I felt a pang of something sharp and ugly in my chest. I knelt beside her, my breath coming in short, jagged gasps. "Try the date he saved me," I said quietly. "The day of the marriage verdict."
Ivana looked at me, a flash of hurt crossing her face, but she punched in the numbers.
Click.
The lid popped open. Inside wasn't a manifesto or a map of the Alpha’s defenses. There were two fake passports, a thick stack of international currency, and a single, embossed envelope from a high-end real estate firm in the South.

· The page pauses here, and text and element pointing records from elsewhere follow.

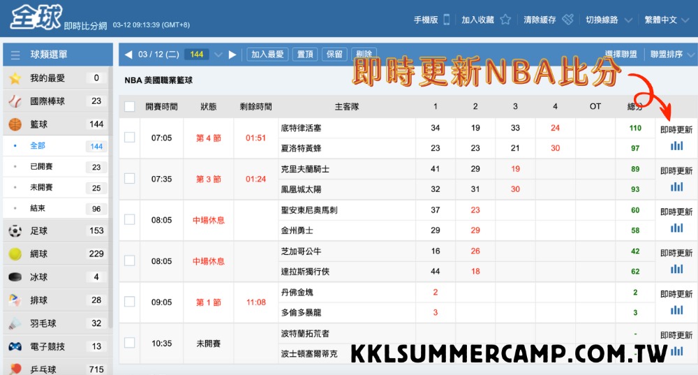Click the hockey puck icon for 冰球
698x375 pixels.
tap(15, 277)
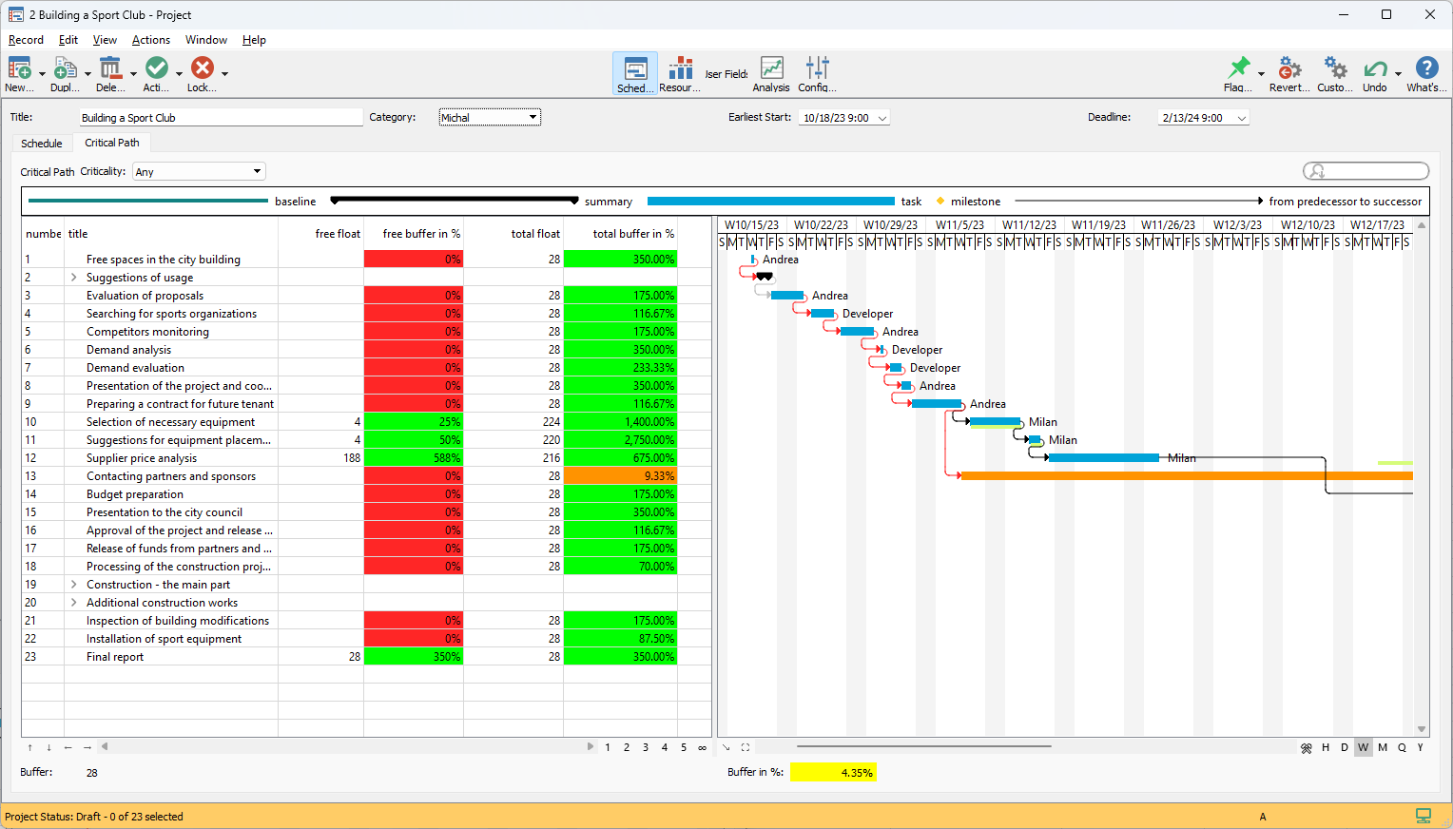Click the Lock red X icon
The width and height of the screenshot is (1453, 829).
[202, 69]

I grabbed the envelope, my hands shaking so violently the paper rattled. It was a contract. A deed of sale for a property in the Neutral Zones, signed by Adrian and a man named Marcus Thorne—a known 'Architect' of discreet relocations. The date of the final meeting matched the exact window Xavier claimed Adrian was meeting with the rebels.
"This is it," I breathed, a sob of relief catching in my throat. "This is the proof. He wasn't starting a war; he was plotting a surprise"
Ivana slumped against the bed, the adrenaline leaving her in a rush. She looked small, her silk robe disheveled, her eyes red-rimmed. "You're going to take that to the Alpha? He’ll still punish him for desertion, Avrielle. Desertion is a crime too."
"A crime that leads to exile, not the executioner’s block," I countered, standing up and tucking the envelope firmly against my chest. "I can work with exile. I can't work with a corpse."
I started for the door, but paused, looking back at the woman who had been my tormentor. She looked utterly lost, sitting on the floor of a house that no longer felt like a prize.
"Come with me," I said.
Ivana blinked, stunned. "What?"
"Xavier needs to hear it from both of us," I said, the cold logic of the situation settling in. "He won't trust just the paper. He needs to see the woman Adrian was willing to throw away his life for. He needs to see that this wasn't a political conspiracy—it was a pathetic, human mistake. If you want him to live, you have to stand beside me."
Ivana stood up, wiping her face with the back of her hand. She looked at the room, then at me, and finally, she nodded. The malice was gone, replaced by a grim, shared purpose.
We walked out of the house together, the Alpha’s driver watching us with an unreadable expression as we approached the car. He opened the door, and as we slid into the back seat—the wife and the mistress, joined by a thread of desperation—I felt the first spark of hope I’d had in days.
"Drive," I told the driver. "Take us back to the Devil."